Much of the company’s work is customized to client needs. “We’ve had many of the same customers for 50 years, because they like working with us,” Ronda Robinson says. “We always make sure they’re satisfied with their products plus they appreciate the fact that we can control timing and costs since we handle every facet of their job in-house.” Indeed, Robinson Industries has their own engineering, prototyping, extrusion, manufacturing and recycling departments. Even the tooling is done at their sister company, Homestead Tool.
Robinson Industries’ manufacturing operations are ISO 14001 and ISO 9001 certified. In addition to quality initiatives, the company also implemented lean manufacturing methodologies during the 2008/09 recession. “Like many companies, we got very lean during the recession, but have kept many of those practices going so we can run more efficiently,” she adds. “I’m proud that we’ve survived the recession and become even stronger and more diversified in our operations since.”
Dedication to its community and customers’ needs are not the only common threads in Robinson Industries’ history. Co-founder Ardis Robinson is the first of what has become a line of female managers and owners at the company. “We’ve long been a predominately woman-owned business starting with my grandmother,” Ronda Robinson says. “We’re majority owned and run by women, even those not in our family, such as our thermoforming plant manager. We’ve always had women executives here, even back in 1947, when that was even less common than it is now.”

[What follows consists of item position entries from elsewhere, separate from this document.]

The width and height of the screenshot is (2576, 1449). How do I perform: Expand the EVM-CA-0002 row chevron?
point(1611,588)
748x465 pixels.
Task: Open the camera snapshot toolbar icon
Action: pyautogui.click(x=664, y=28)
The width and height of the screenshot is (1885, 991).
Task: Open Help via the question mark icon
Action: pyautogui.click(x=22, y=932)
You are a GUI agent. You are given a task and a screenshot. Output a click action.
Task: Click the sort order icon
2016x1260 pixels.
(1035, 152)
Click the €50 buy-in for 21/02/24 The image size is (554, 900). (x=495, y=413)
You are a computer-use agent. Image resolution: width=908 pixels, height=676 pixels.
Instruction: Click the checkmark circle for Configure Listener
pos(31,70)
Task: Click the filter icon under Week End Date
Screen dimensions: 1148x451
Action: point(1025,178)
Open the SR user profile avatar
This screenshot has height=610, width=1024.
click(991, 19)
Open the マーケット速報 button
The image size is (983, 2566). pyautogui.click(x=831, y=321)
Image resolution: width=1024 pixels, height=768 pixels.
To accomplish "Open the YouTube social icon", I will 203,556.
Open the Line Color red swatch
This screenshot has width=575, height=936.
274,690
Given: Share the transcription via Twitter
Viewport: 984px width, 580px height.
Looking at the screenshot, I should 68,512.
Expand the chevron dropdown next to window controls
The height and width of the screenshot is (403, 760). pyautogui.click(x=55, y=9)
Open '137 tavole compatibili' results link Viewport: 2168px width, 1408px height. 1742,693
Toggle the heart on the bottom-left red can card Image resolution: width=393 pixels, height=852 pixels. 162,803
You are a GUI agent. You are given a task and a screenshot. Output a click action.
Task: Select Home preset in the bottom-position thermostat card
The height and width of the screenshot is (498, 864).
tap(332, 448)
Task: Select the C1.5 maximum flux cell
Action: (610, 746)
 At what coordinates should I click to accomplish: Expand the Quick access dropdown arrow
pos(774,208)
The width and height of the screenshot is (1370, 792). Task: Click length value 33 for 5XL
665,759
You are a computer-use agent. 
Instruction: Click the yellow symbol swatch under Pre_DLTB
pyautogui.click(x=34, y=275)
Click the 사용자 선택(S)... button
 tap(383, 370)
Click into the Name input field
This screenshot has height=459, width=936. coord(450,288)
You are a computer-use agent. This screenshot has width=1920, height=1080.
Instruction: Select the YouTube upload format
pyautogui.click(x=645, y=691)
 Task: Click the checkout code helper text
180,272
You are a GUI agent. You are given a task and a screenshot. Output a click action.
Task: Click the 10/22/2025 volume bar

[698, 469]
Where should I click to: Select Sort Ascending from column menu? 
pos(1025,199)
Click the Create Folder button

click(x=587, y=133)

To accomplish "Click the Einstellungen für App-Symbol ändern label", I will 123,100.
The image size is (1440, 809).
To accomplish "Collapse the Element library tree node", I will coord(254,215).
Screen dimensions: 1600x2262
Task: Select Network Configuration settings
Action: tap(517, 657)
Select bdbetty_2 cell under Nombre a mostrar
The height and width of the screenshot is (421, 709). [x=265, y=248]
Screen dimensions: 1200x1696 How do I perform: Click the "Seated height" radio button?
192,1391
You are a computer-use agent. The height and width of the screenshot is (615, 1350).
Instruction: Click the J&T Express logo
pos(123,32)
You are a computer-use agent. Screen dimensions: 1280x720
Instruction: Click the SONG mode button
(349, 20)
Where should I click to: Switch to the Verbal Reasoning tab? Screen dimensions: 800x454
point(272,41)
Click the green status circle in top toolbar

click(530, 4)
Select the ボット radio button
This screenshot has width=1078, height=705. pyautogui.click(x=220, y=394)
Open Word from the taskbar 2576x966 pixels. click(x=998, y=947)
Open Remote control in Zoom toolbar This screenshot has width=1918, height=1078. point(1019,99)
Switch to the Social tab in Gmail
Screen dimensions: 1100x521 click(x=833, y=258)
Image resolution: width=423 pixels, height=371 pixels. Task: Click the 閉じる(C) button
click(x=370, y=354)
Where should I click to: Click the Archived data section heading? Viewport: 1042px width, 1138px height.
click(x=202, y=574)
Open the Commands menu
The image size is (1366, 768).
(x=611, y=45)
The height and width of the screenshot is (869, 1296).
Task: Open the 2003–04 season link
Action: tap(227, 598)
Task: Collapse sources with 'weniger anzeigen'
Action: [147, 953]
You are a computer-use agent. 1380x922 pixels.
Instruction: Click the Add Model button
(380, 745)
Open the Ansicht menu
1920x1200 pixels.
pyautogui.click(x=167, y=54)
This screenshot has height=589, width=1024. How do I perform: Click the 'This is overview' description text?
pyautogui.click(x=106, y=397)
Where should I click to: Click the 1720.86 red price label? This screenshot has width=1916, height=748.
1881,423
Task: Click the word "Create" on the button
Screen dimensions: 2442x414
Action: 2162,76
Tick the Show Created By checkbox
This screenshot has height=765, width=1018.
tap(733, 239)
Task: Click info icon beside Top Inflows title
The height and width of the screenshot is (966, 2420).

Robinson’s aunt, Inez Kaleto, is the CEO and chairman of the company, which has been certified by the Women’s Business Enterprise National Council as a woman-owned business. Robinson’s uncle, Bin Robinson, is the COO and president. There are four generations of family at the company.
Robinson herself has long been involved with the company, which she formally joined in 1981. Before assuming her current leadership position, she worked in the company’s sales department.
“I think it was [a] challenge when I was young and in sales, because manufacturing is such a male-dominated industry, but things have changed a lot since then,” she says. “Many women are coming out of college with engineering degrees and entering manufacturing and other technical fields.”